• [EXERCISE DIRECTIONS]
Only the lines below between the ones containing "Where should I click to: Click the Mastercard" and "Choose the black", inclusive, are to be reproduced, each exactly as it stands.

• [GIVEN INFORMATION]
==================================================
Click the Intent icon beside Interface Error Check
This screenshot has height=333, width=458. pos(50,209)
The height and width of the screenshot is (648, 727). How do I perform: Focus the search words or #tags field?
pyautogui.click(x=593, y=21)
==================================================
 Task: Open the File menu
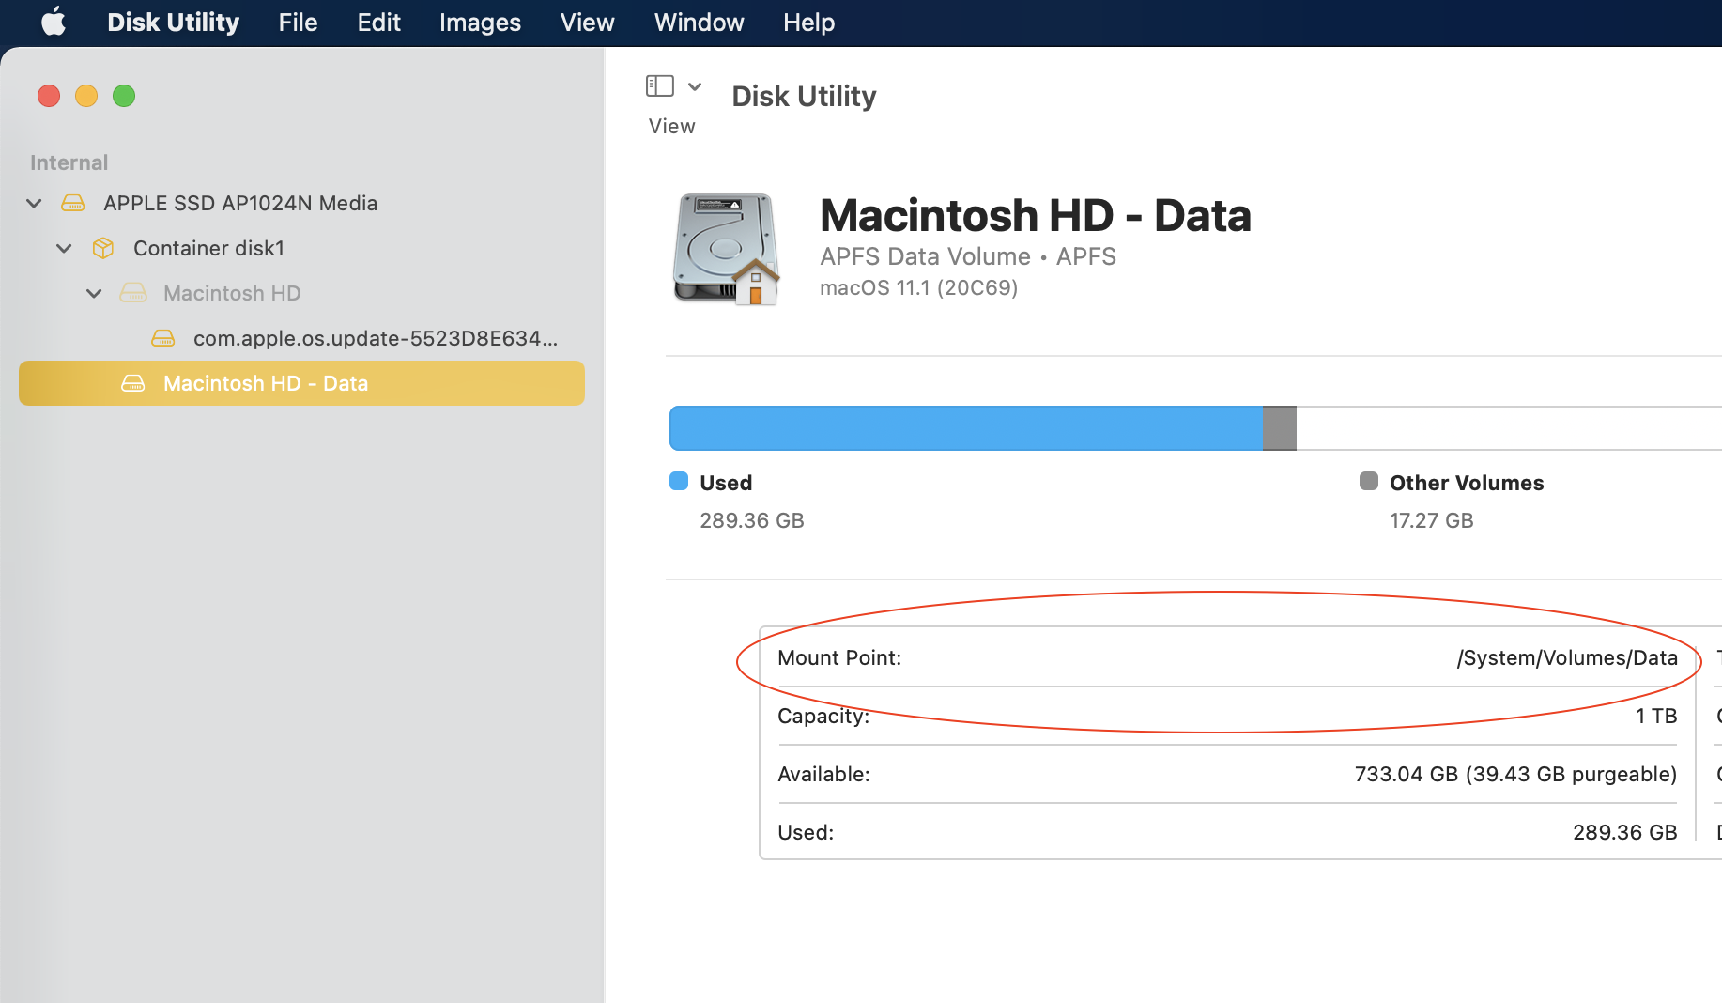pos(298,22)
==================================================
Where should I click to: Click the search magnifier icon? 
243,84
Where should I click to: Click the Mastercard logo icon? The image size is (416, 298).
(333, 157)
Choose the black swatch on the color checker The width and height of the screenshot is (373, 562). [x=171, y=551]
==================================================
• [RESPONSE TO THE TASK]
Where should I click to: Click the Mastercard logo icon? The image size is (416, 298).
(333, 157)
Choose the black swatch on the color checker The width and height of the screenshot is (373, 562). [x=171, y=551]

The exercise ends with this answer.